Traveling worker's car accident not compensableReprints
A man who died from injuries he sustained in a car accident while out of town on business was not within the course and scope of his employment, a Texas appeals court has ruled.
Ron Pinkus, who worked as a product development team leader for JVL Ventures L.L.C., was sent from Raleigh, North Carolina, to Dallas for three days to meet with customers and plan for the opening of a Dallas office, court records show. All of his transportation, meals and lodging expenses for the trip were paid for by JVL Ventures.
Mr. Pinkus had plans to meet his son, who lived in Dallas, for dinner after work on Jan. 9, 2012, according to records. On his way to the restaurant about 6:45 p.m., Mr. Pinkus was injured in an automobile accident. He was rendered quadriplegic and died as a result of his injuries on Aug. 1, 2012, records show.
His wife Barbara Pinkus filed a beneficiary claim for workers comp benefits with the Texas Department of Insurance, Division of Workers' Compensation, according to records. She argued that because Mr. Pinkus had traveled to Dallas for business, “the 'continuous coverage' rule applied and (he) was in the course and scope of his employment at the time of his injury.”
A hearing officer with the division determined that Mr. Pinkus was in the course and scope of his employment when he was injured, and the division appeals panel affirmed, according to records.
JVL Ventures' workers comp insurer, Hartford Casualty Insurance Co., filed a petition for judicial review in the Collin County, Texas, 199th Judicial District Court, records show. The district court granted Hartford's motion for summary judgment, leading Mrs. Pinkus to appeal.

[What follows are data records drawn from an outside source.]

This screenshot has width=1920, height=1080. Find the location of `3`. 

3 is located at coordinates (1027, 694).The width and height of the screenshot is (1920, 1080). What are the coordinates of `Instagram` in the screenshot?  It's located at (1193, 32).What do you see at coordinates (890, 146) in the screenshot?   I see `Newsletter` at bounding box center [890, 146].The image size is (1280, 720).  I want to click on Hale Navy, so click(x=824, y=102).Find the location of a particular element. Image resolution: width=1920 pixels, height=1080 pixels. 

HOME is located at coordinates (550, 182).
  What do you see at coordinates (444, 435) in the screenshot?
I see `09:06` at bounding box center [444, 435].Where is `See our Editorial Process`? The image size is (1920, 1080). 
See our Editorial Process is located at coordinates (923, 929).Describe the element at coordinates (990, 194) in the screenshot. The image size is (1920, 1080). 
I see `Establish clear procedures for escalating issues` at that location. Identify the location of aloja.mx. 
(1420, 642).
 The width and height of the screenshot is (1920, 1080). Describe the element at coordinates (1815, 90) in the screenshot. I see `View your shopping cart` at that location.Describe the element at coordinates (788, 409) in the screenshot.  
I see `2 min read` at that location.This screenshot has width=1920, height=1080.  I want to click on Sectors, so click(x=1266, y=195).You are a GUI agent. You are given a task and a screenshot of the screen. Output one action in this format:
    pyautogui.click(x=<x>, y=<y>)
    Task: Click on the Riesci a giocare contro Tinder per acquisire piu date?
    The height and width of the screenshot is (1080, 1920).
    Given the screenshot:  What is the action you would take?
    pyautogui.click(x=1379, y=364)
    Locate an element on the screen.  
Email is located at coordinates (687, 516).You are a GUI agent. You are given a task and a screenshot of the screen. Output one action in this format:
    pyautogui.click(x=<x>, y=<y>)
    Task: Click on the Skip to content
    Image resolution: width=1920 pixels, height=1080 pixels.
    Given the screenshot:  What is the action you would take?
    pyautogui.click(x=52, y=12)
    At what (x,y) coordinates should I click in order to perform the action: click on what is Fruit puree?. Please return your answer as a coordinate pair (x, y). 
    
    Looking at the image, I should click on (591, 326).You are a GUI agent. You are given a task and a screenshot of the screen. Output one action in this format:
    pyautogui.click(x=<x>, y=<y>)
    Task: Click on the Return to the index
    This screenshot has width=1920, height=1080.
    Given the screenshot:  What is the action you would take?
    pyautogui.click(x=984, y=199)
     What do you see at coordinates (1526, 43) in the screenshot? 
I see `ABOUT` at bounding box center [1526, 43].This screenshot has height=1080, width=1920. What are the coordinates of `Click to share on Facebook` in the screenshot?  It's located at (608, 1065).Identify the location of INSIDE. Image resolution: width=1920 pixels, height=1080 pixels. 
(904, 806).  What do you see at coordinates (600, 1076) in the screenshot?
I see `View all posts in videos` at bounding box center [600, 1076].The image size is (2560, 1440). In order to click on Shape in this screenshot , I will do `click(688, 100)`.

Texas' 5th District Court of Appeals on Thursday affirmed the district court's decision, ruling that Mr. Pinkus was not in the course and scope of his employment when he was injured in an automobile accident.
Under the continuous coverage rule, “an employee whose work entails travel away from the employer's premises (is) in the course of his employment when the injury has its origin in a risk created by the necessity of sleeping or eating away from home, except when a distinct departure on a personal errand is shown,” according to the appellate court's ruling.
Mr. Pinkus' Dallas business trip “merely placed him in a position to take advantage of an opportunity for a 'distinct departure on a personal errand,'” the ruling states.